Their efforts will be welcomed. According to www.ruralpoverty.org, 71 percent of Guatemala’s rural population – mostly indigenous people – live in poverty. There are pockets of poverty in other areas, as well as a “poverty belt” that runs across the northern and northwestern regions. Those areas were severely affected by more than 30 years of civil war which ended only in the mid-1990s.
“I’ve been preparing myself by working with the 17 teenagers I will be taking on this trip by fundraising and being a liaison between the church and the ministry we’ll be staying with,” Northridge Pastor Randy Hamil said. “We’ve had quite a success with the fundraisers just being done at our church and have already raised over $5,000.”

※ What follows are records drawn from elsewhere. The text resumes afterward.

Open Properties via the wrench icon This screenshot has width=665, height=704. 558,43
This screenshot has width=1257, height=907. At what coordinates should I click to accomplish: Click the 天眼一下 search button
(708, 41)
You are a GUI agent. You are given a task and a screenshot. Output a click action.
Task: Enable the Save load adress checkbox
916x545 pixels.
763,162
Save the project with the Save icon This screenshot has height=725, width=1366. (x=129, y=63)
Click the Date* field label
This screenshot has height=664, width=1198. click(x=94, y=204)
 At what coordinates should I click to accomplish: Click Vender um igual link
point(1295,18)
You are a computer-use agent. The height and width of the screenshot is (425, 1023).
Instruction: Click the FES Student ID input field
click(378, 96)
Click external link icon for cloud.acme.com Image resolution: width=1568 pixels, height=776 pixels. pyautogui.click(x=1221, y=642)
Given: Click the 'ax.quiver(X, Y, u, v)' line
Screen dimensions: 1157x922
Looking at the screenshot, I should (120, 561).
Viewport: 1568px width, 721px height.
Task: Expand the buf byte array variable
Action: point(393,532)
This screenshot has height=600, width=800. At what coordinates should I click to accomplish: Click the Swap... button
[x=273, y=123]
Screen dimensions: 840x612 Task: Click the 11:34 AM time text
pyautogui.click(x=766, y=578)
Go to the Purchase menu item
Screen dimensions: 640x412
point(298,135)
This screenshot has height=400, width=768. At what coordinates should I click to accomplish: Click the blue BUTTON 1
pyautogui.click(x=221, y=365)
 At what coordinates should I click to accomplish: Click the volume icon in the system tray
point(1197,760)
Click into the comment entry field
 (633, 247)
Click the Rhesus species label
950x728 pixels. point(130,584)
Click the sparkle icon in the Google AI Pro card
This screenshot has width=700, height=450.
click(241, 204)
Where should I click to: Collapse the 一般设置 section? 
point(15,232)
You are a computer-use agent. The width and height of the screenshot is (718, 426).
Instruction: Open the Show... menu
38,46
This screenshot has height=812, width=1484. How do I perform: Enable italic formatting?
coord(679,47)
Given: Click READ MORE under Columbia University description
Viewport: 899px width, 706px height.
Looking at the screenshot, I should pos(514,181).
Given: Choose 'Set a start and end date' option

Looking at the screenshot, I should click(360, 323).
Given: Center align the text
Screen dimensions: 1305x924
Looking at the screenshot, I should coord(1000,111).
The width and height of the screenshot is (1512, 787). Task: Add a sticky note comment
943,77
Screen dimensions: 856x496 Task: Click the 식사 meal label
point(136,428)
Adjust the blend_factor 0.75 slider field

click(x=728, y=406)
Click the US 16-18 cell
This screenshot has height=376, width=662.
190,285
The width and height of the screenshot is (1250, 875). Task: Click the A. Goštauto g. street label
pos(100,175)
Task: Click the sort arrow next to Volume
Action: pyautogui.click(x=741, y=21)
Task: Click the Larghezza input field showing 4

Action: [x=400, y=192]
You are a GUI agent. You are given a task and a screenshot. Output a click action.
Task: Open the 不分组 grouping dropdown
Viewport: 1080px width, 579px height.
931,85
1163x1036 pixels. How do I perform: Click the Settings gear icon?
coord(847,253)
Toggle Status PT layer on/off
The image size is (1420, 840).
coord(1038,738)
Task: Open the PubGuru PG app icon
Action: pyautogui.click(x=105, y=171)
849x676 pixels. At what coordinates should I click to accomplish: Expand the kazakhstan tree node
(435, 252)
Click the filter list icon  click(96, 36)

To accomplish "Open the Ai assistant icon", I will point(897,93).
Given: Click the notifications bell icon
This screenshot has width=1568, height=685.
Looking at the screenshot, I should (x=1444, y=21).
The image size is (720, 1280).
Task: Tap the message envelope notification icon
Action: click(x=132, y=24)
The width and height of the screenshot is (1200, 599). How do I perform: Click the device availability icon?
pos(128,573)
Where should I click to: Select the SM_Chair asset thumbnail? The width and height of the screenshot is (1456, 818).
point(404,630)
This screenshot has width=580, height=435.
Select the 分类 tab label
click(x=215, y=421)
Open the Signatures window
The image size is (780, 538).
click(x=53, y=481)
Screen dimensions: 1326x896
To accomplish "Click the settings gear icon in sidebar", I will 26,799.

“I’m totally excited for this trip because I’ve never been out of the country or pretty much anywhere outside the southern United States,” said Bethany Kolb, a freshman at Pace High School and a member of the Fusion 8 team.
Bethany knows the culture will be quite different.
“The girls have to wear long skirts because if you go into the city with shorts on you’re considered a hooker,” she said.
Alex Hillburn, a freshman at Central School has been preparing for the trip by doing yard work for friends and relatives and has also been helping his mother around the house to earn some extra cash.
“We’re going to be serving food and helping people get tree limbs out of their yards and other activities like that,” he said.
Bethany Steelman, a homeschooled sophomore, has taken a slightly different approach in preparing for the trip.
“I’ve started walking everyday and different exercises to prepare for this trip,” she said. “The air is really thin in the mountains, so you have to be fit. I can’t wait to get there and start doing things to help people less fortunate than I am.”